Similarly, a shareholder activist, Mr. Moses Igbrude, who is member of Independent Shareholders Association of Nigeria(ISAN) rated it mixed grill. According to him, some companies paid good dividends especially the banks even with the challenging economic environment.
“Even with this performance the stocks prices were generally poor and extremely under value throughout this 2019. Many companies has delisted from the exchange because of environmental factors and government policies. Federal government policy instability, insecurity, port congestion multiple taxation, infrastructural deficiency, high cost of funds all contributed to poor performance.
I am appealing to the FG to take the capital market serious because it is the barometer to measure the economy of any nation by providing necessary support through good policies that can impact the economy, policies that will enhance infrastructural development, improve power stability, eliminating ports congestion by opening up other ports in other parts of country.

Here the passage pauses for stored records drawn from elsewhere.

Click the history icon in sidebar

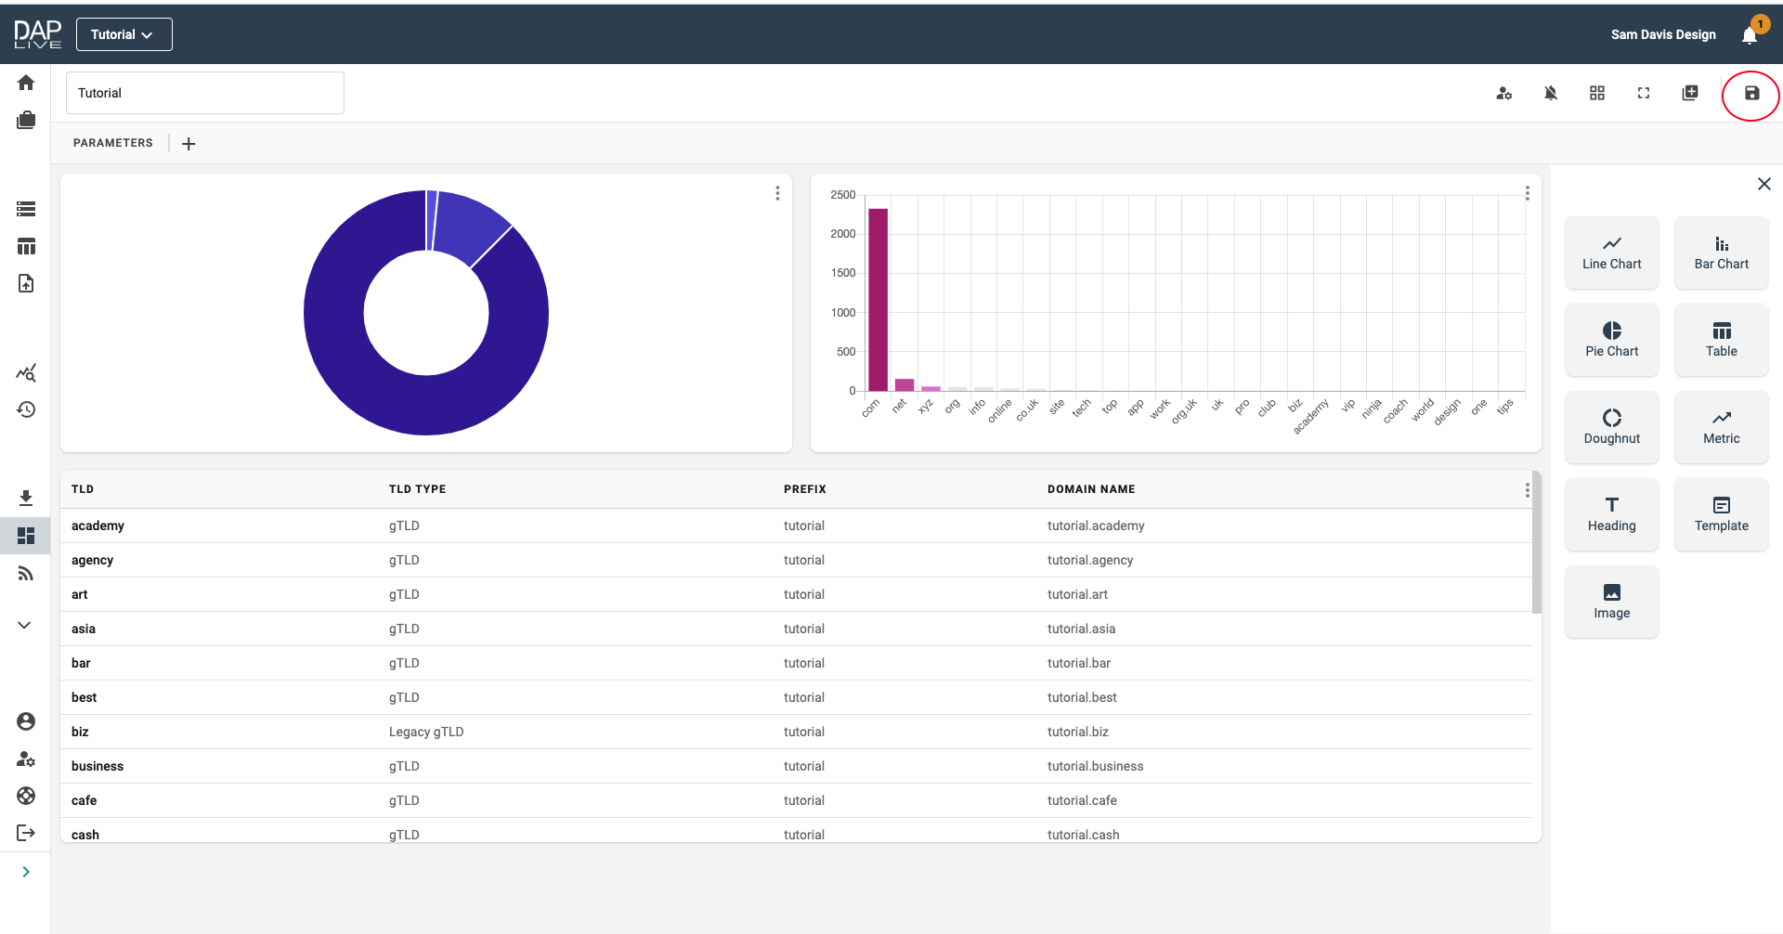(26, 409)
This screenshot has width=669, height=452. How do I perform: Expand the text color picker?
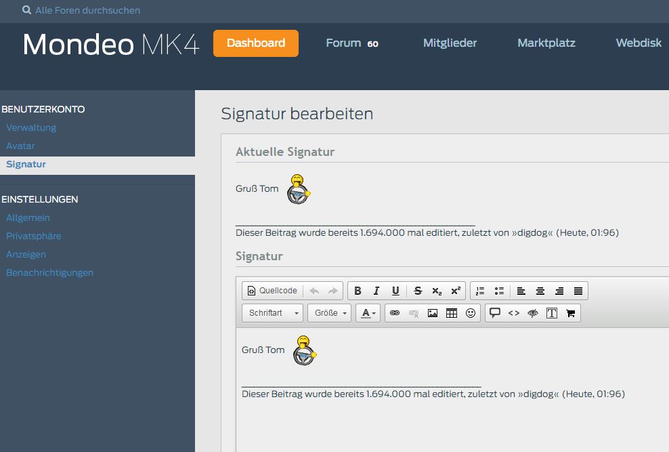pyautogui.click(x=368, y=313)
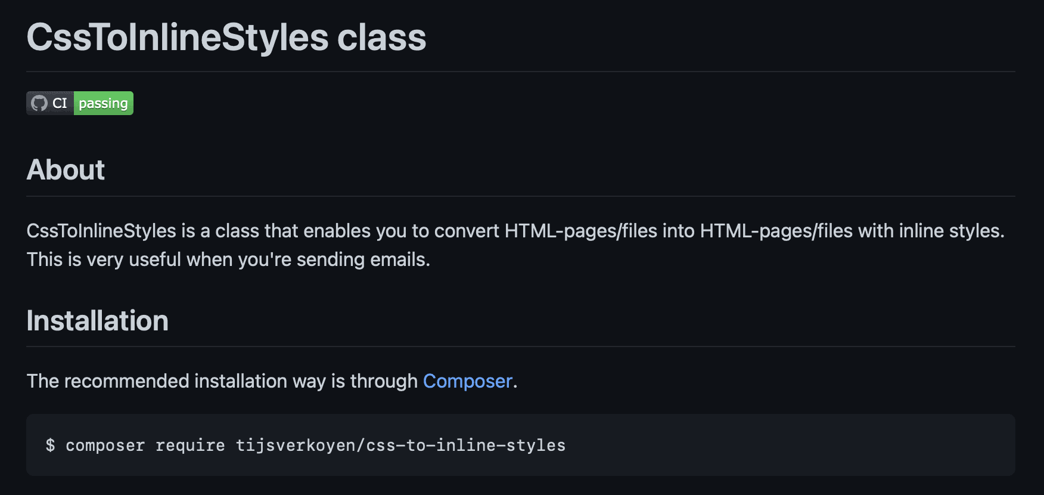Open the Composer link

click(x=467, y=381)
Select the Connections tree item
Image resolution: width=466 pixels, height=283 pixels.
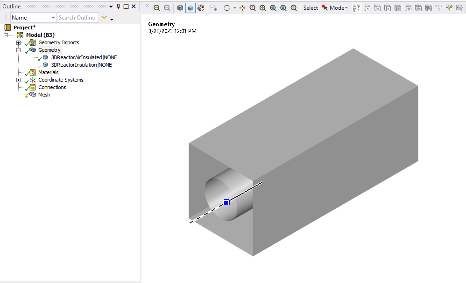(x=52, y=87)
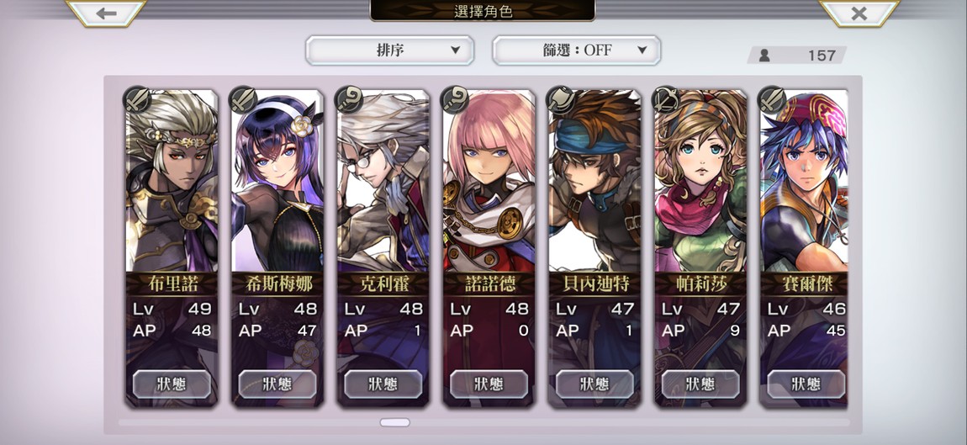
Task: Select the 賽爾傑 character card
Action: (804, 248)
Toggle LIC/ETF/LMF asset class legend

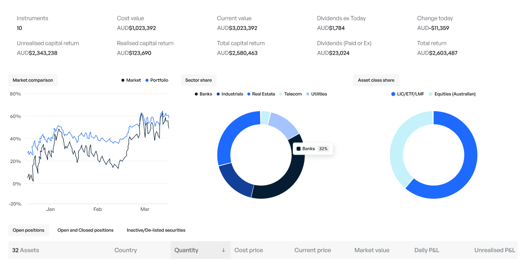(x=407, y=94)
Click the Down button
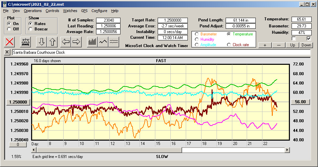 click(x=306, y=45)
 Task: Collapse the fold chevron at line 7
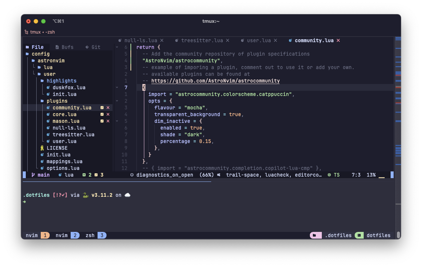(x=117, y=87)
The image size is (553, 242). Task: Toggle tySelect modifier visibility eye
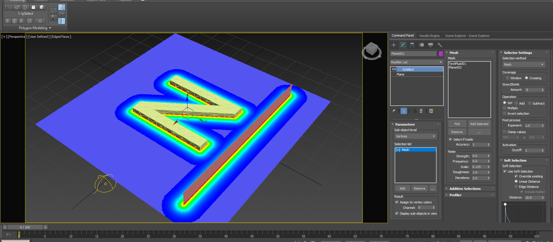(394, 69)
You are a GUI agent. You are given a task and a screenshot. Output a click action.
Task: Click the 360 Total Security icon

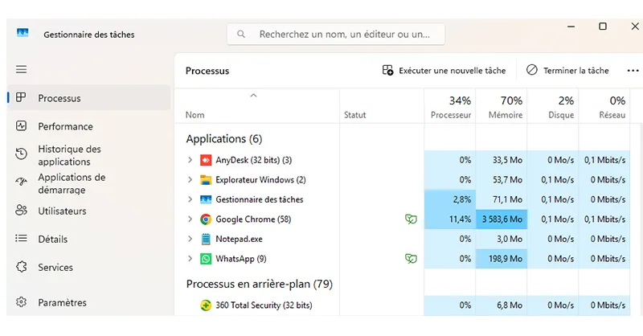pyautogui.click(x=206, y=305)
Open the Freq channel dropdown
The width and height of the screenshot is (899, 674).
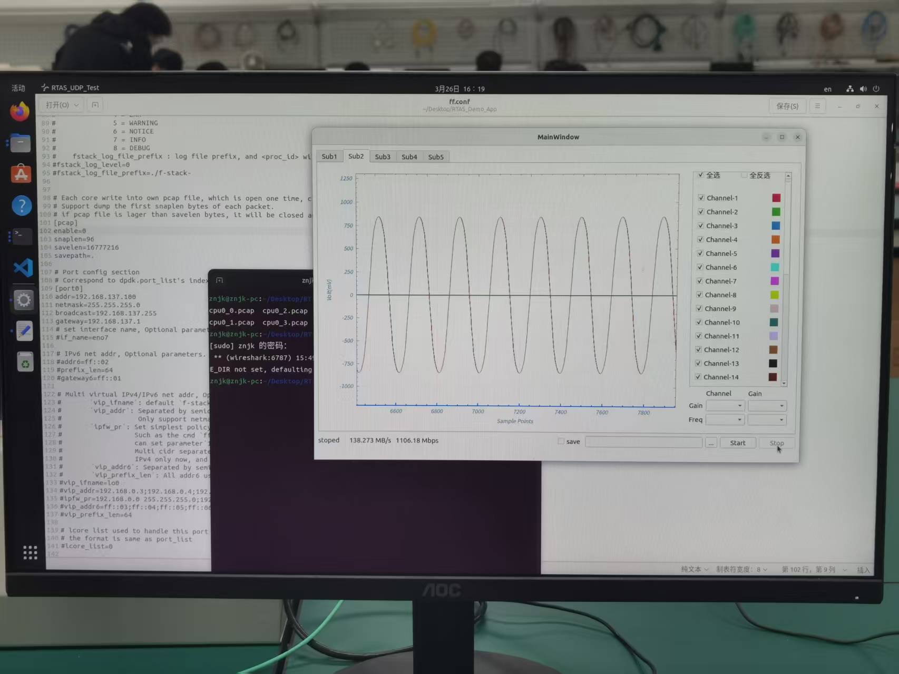pyautogui.click(x=725, y=419)
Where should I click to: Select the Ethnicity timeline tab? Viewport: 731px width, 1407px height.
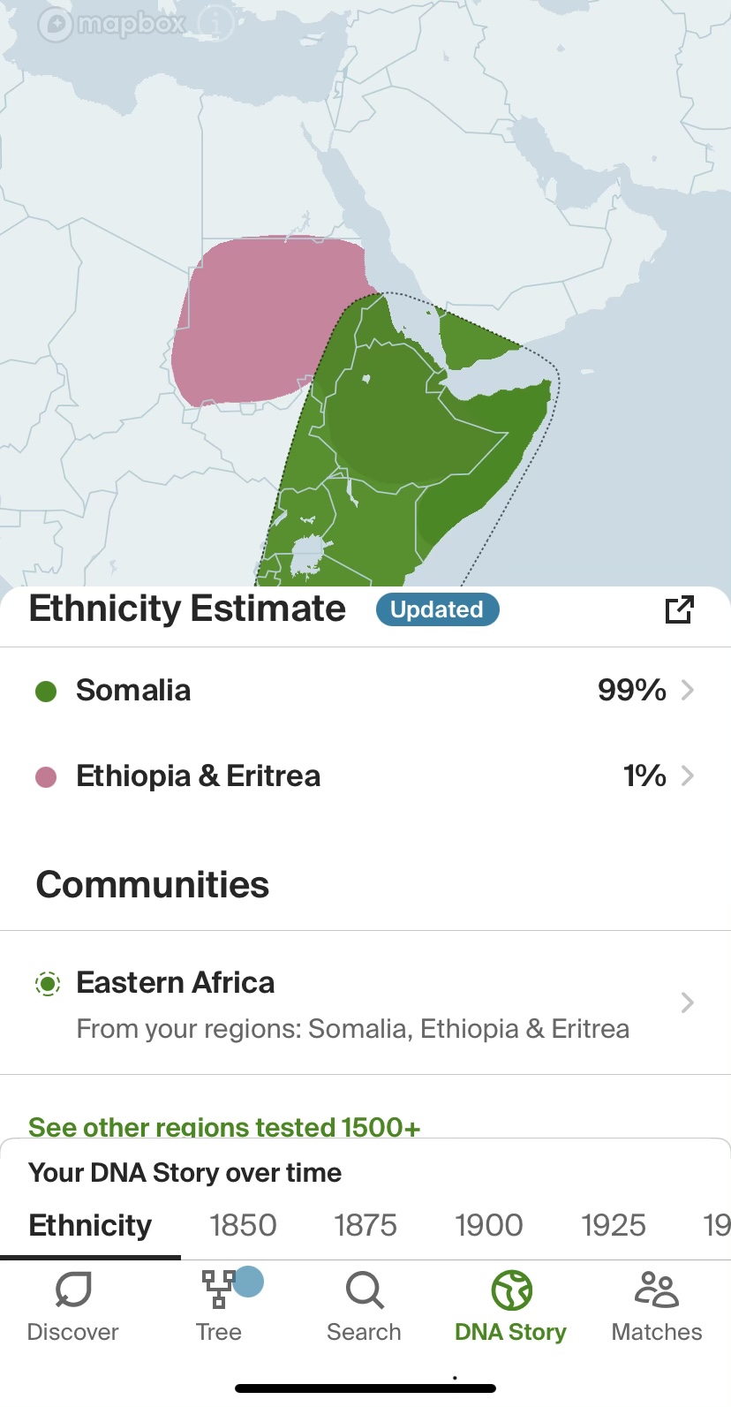point(90,1225)
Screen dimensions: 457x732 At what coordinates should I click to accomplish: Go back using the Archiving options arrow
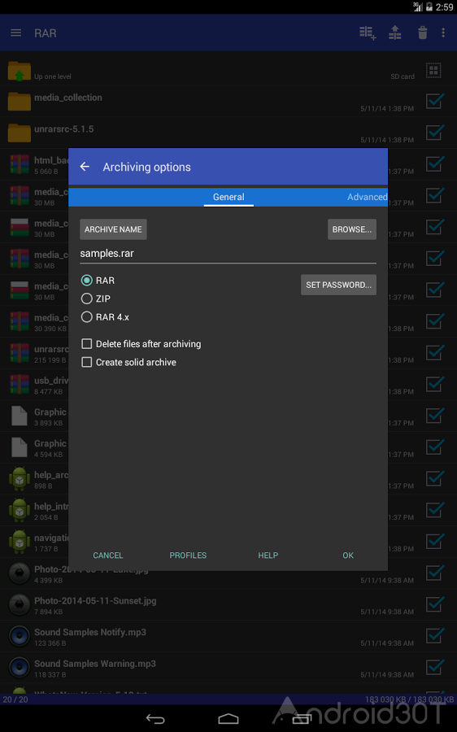[85, 167]
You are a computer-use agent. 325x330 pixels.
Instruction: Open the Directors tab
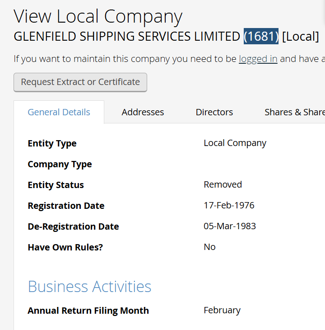click(214, 112)
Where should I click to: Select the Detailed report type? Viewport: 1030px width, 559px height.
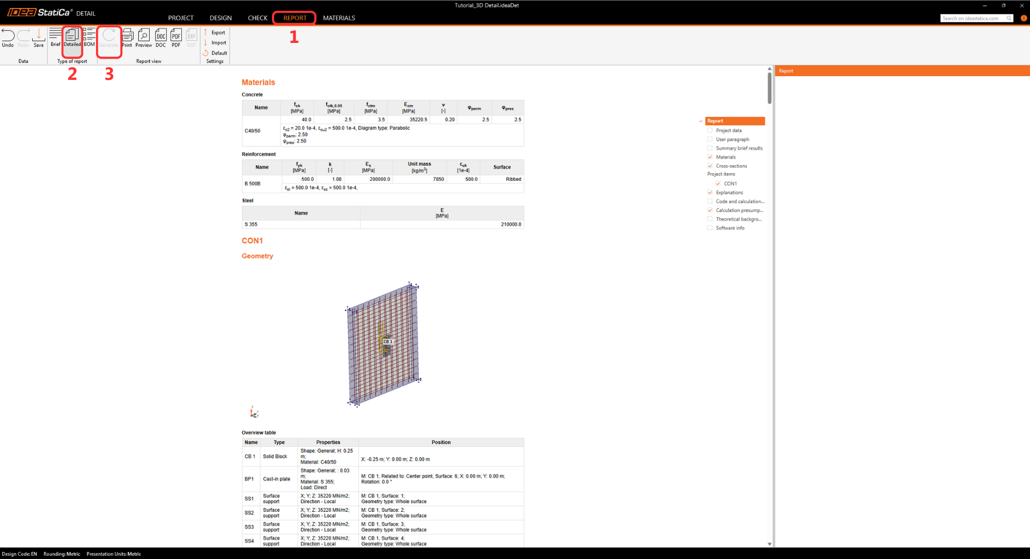72,38
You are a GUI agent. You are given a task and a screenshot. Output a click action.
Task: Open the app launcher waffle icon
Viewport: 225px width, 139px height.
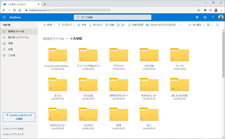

Harmonise all taxes for easy payment. A situation where tax consultants will slam five to seven years of over N100 billion tax on a company in order for the company management to negotiate is not idea in modern society. Government and companies should be partnership in progress,” he said.
Igrbude also said the government should address the liquidate problem in the economy by providing tax incentives as well as finding strategy to reduce the high cost borrowing.
“FG policies should focus on how to stimulate local production and encourage exports and Export Expansion Grant(EEG) scheme should be sincerely implemented,” he said.
Meanwhile, the Financial Services industry remained the most the active, trading 610.677 million shares valued at N4.710 billion traded in 4,319 deals, thus contributing 83.01 per cent and 66.04 per cent to the total equity turnover volume and value respectively. The Consumer Goods industry followed with 43.359 million shares worth N1.097 billion in 1,062 deals, while the third place was Conglomerates industry with a turnover of 37.576 million shares worth N63.537 million in 269 deals.
Trading in the top three equities namely, Law Union and Rock Insurance Plc, Access Bank Plc and United Bank for Africa Plc accounted for 320.699 million shares worth N1.587 billion in 1,063 deals, contributing 43.5 per cent and 22.2 per cent to the total equity turnover volume and value respectively.
Top price gainers and losers
In terms of price movement, 31 equities appreciated in price during the week, lower than 33 equities in the previous week, while 17 depreciated in price, lower than 25 equities in the previous week.
Nigerian Aviation Handling Company Plc appreciated by 13.2 per cent, trailed by NEM Insurance Plc, Nestle Nigeria Plc and A.G. Leventis Nigeria Plc chalked up 10 apiece. UACN Property Development Company Plc garnered 9.5 per cent.
University Press Plc, Unilever Nigeria Plc, Courtville Business Solutions Plc and Linkage Assurance Plc added 9.4 per cent, 8.9 per cent, 8.3 per cent and 8.1 per cent in that order.
Conversely, May & Baker Nigeria Plc led the price losers with 9.8 per cent, trailed by Cornerstone Insurance Plc with 9.5 per cent. Transcorp Hotels Plc shed 9.2 per cent, just as Law Union and Rock Insurance Plc went down by 9.2 per cent. Wema Bank Plc and Dangote Sugar Refinery Plc lost 8.5 per cent and 7.3 per cent in that order.
Other top price losers included: MTN Nigeria Plc (6.6 per cent); Guinness Nigeria Plc (6.2 per cent); FCMB Group Plc (5.2 per cent) and FBN Holdings Plc (3.8 per cent).